Worse are, those boxed forms with '1 letter per box', legacy of the computing systems of the 1980s that continues to be lurking around just due to the lethargy of the makers of such systems today.
If you would like to fill such forms as a soft copy and then print them, you could possibly use a WYSWYG tool. I suggest flpsed, but there are other tools as well.
But there are situations when a WYSWYG solution is not what you'll like. For example:
- You have boxed forms (mentioned above)
- You have many copies of a form to fill with different data
- You just dislike WYSWYG. For example you'd like the text to be nicely aligned
In these situations you may like to try this tool out.
-
Python3
-
pdflatex
-
latex package textpos
Make sure fillpdf.py is in your path.
For every form you process, you need to create a 'metadata json file', which gives names to various fields in the form.
If the same field is repeated in the form - for example, for whatever reason they make you write your name at more than one places - use same name for it.
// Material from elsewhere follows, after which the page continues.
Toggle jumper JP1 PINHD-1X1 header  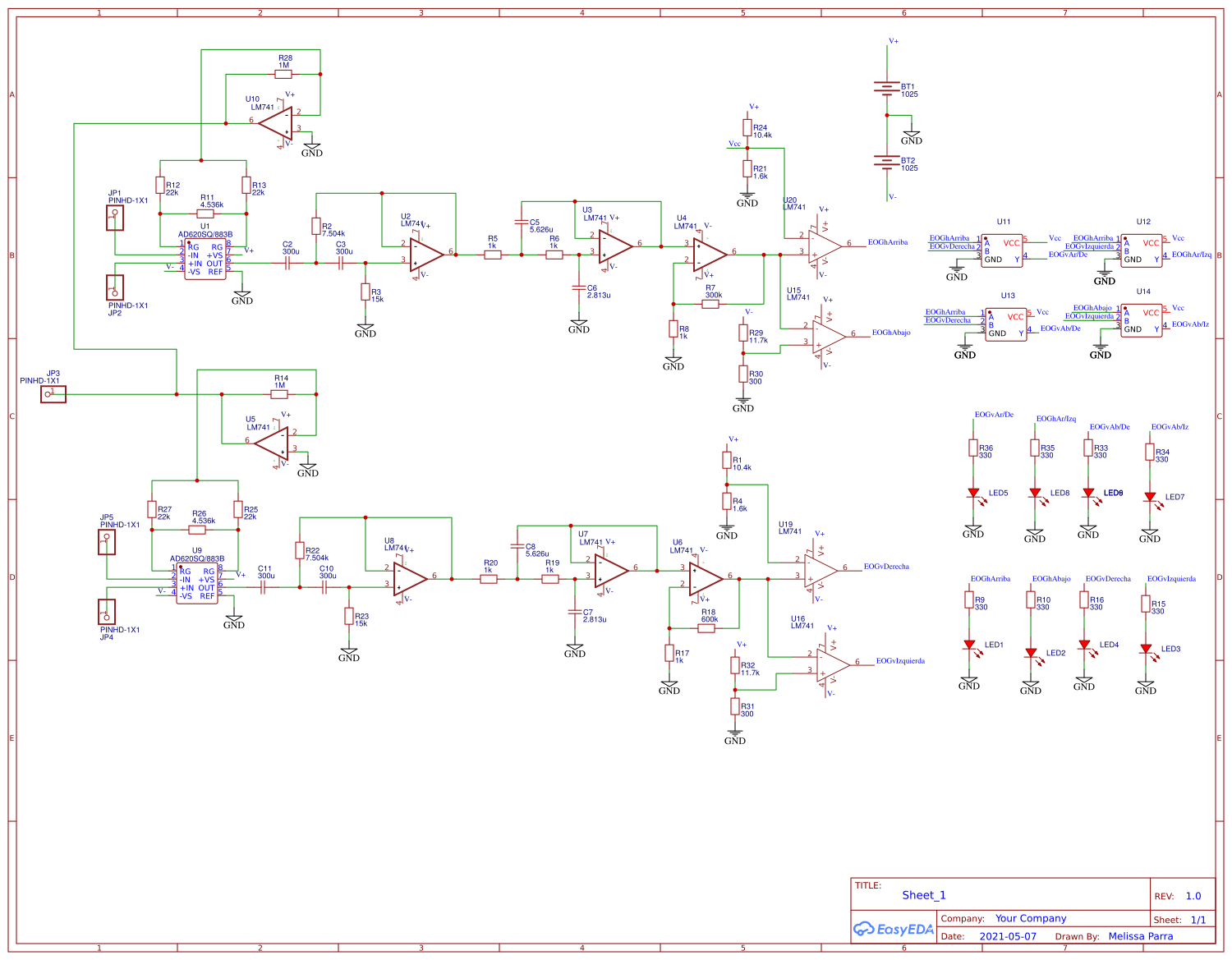coord(113,217)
When you fill the data in the next step, you'll have to provide the value of such fields only once.
For each copy of the form you fill, you need to provide values against the fields identified in the metadata json in a 'data json file'.
Once you have these files ready just run
fillpdf.py <metadata json> <data json> > filled.tex
pdflatex filled.tex
You can use tools like gimp or gv that show you the coordinates of a given point in the pdf when you hold your cursor at a given field. Let's call it a 'grid tool' for further reference.
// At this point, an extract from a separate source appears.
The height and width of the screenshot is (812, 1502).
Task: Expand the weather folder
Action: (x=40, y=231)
Different tools may use different scales to show the position. We just normalize it, so the absolute number doesn't matter. Just note down the largest x and y axis values in the respective tool.
Some tools (e.g. gimp) use top left corner as the point 0,0 (origin) while some (e.g. gv) use the bottom left corner. We can specify this as we'll describe below.
xoffset, yoffset: Due to differences in the way your grid tool and latex
see the document layout a slight fixed adjustment may
be needed in the coordinates you capture. Defaults are
based on what worked for the sample example attached,
but you may override these values in youe metadata json
if you need.
ypitchfactor: If you find that a little scaling of vertical pitch is
needed you may override this value. (E.g. your fields
get placed properly at the top of the page, but start
swaying towards the bottom of the page.) It should
usually be very close to 1.
pdf: Name of the pdf file this metadata is of
origin: TL if the point 0,0 is on top left, BL if it is at the bottom
left
xmax, ymax: Maximum values on x and y axis for normalization purpose
Suggested fields that may serve as a documentation of the metadata:
source: where did you get the PDF from, possibly a URL
sourcedate: date of getting this pdf
gridtool: which tool was used to populate the x,y coordinates (e.g. gimp,
gv)
You can of course add some arbitrary fields if you need for your own reference.
pgspec: Page spec with page number (1 onwards) being the key
For each page a dictionary may contain the following fields
at: [x,y] pair as per your grid tool, depicting location of the field
to be filled
fld: name of the field at this position
pitch: Do not specify for 'non boxed' forms. For boxed form this depicts
the distance between adjacent boxes as per your grid tool.
See sample file included 'data.json'. It's pretty straightforward. Just enter the values against the fields as shown.